Chapter Fourteen: Flattening The Earth

Tom Oates (@toates_19) is a nephrologist in London, UK. He was previously a Chain-Florey Fellow at the MRC Clinical Sciences Centre, and was awarded a PhD for work examining the role of DNA methylation in crescentic glomerulonephritis during this time. His clinical interests are in glomerulonephritis and transplantation but he practises in all areas of nephrology.

In chapter 14 of The Patient Will See You Now, Topol introduces the idea that globalisation has, over the past 20 years, seen an upswell of traditional developed world diseases such as diabetes, cancer and heart disease in the developing world. But, Topol says, “although that might mean new health risks, it also means new health opportunities.”

Topol, however, is not so foolish as to dismiss the traditional developing world communicable diseases of diarrhoea, TB and HIV. This is wise as it allows him to list a collection of ‘wow factor’ inventions that use smartphones, inexpensive add-ons to smartphones and mobile Internet connection to tackle these diseases.

Some of these are great, it would take a heart of stone not to be gladdened by the idea of taking ten minutes to assemble an origami microscope, attaching it to your iphone, and then using it to visualise a trypanosome. Or how about deploying a “rugged...microlaser” to transdermally detect haemozin-generated vapour nanobubbles which emit a “Hunt For Red October” style sonic hum when they contact malaria parasites. But innovation is not necessarily followed by benefit, and the references Topol cites for these new ideas are largely descriptive or promotional, not evidential.

He moves on to provide a similar look at tools for the developing world in non-communicable diseases - urine nanoparticles for tumour detection, sunlight driven polymerase chain reactions - and again, the accompanying references are technology descriptions and press releases as opposed to peer reviewed presentations of evidence.

Every so often evidence breaks through.
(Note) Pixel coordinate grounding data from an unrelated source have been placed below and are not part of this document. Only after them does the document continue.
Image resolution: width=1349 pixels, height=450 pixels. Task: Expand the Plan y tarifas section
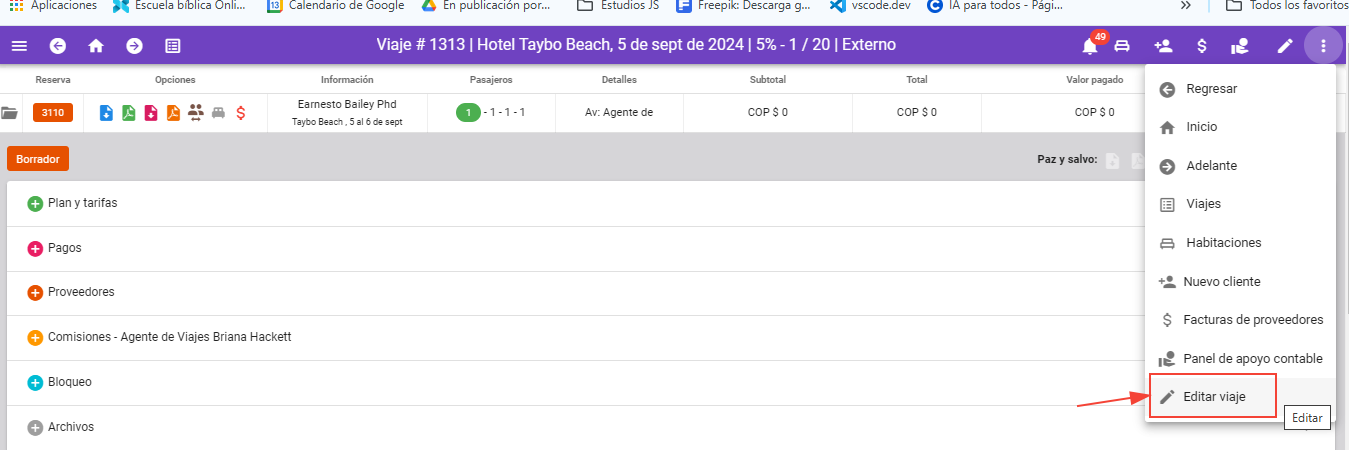click(x=35, y=204)
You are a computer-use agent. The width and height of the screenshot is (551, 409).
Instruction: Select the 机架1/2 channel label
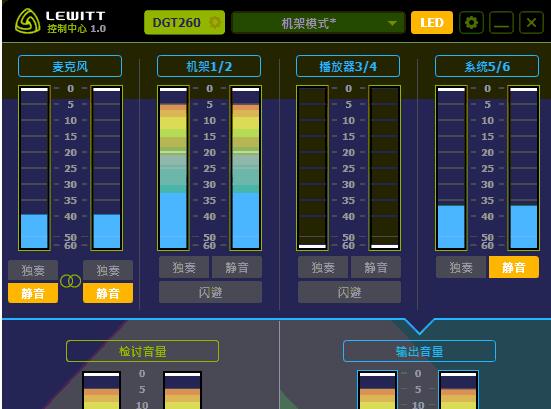click(x=209, y=66)
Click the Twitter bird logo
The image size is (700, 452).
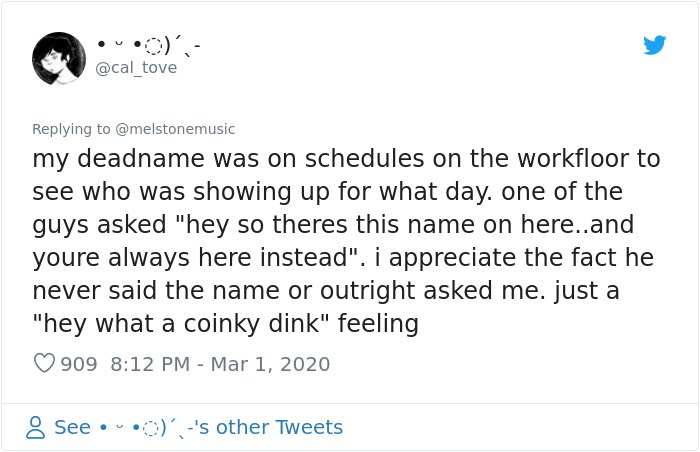[x=654, y=45]
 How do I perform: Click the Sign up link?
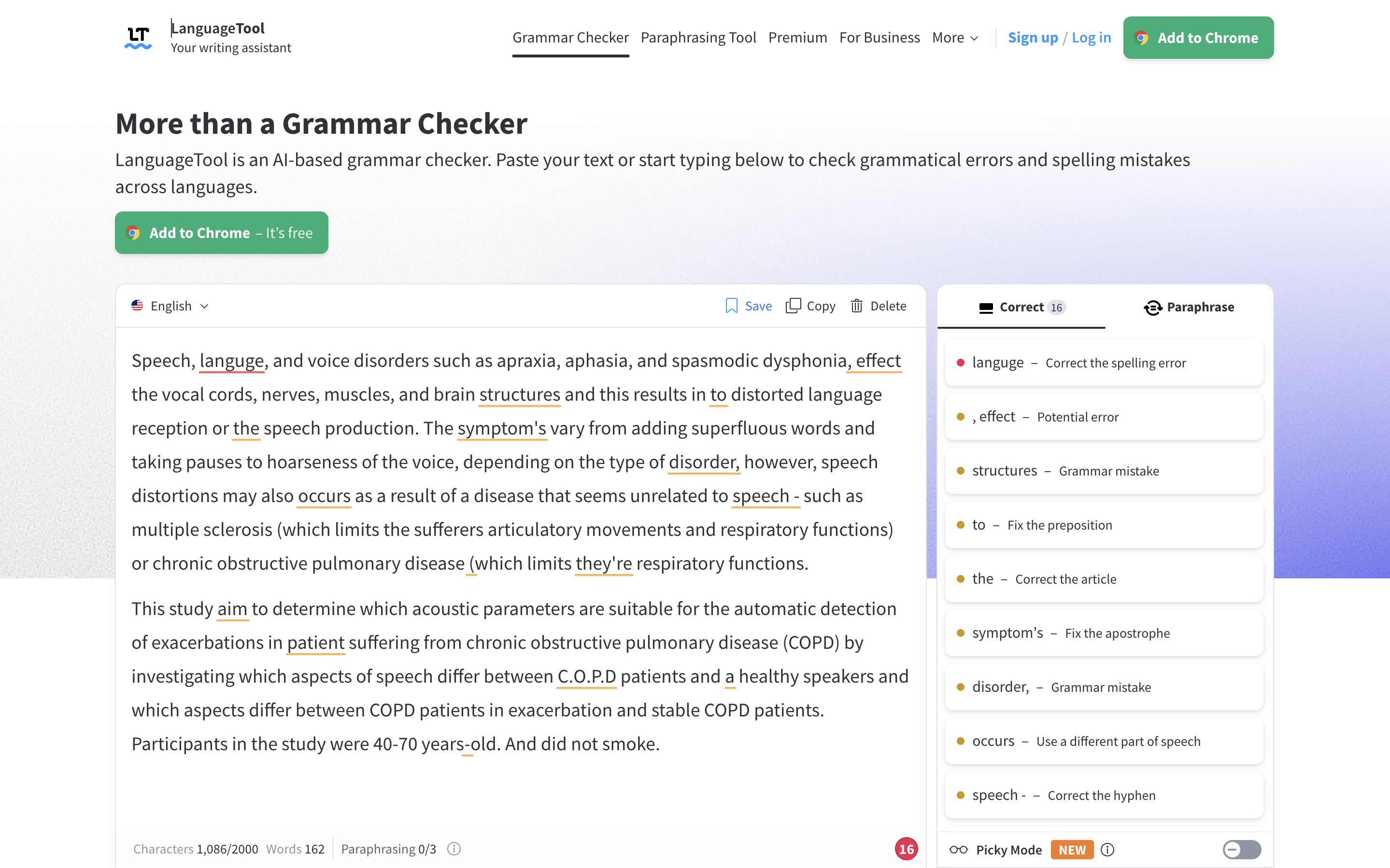pyautogui.click(x=1032, y=38)
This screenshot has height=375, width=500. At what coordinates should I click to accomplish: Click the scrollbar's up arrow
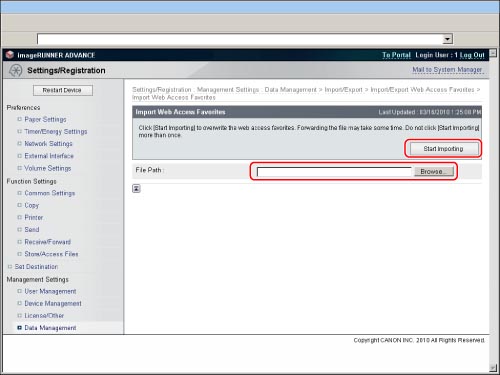(493, 52)
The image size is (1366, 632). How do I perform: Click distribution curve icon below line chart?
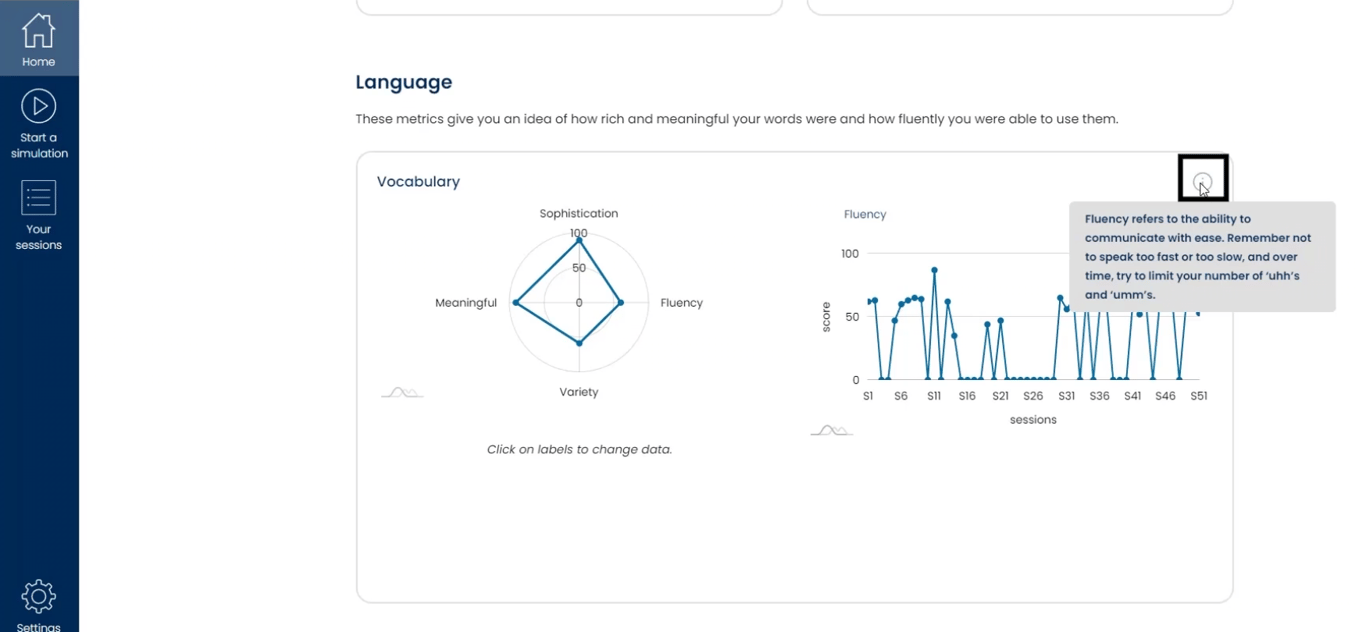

When it does, it is from a level removed from the bleeding edge of nanoparticles and microfluidics: text message birth registration allowing vaccination planning, antibiotics for malnutrition, training nurses to perform caesarean sections. I am neither dismissing Topol’s world of innovation nor the incredible achievements of the inventors he lists. After all, the point of his book is to consider how the future path of medicine will venture deeply into the digital space, and how this space will make medicine a participatory experience for patients. It cannot be denied that the explosion of mobile technology will bring benefit to resource starved communities. But, for me, if you choose to write about medicine in the developing world, you should at least acknowledge the herd of elephant in the room.

The priority for flattening the health care earth is not currently in innovatory diagnostics, it is to broaden access to testing, treatment and prevention of HIV, malaria, TB, diarrhoeal illnesses and protein-energy malnutrition. Point of care testing for HIV is now commonplace, and the landmark AQUAMAT trial, which showed the benefit of treating African children with severe malaria with artesunate, used inexpensive point of care tests that have been around for many years.

I hope the dream of Chinese, European or North American physicians providing telemedical consultations to developing world patients bearing results of tests provided by innovatory diagnostic inventions comes off. But, quite frankly, not before all those who need HIV drugs and mosquito nets have access to them.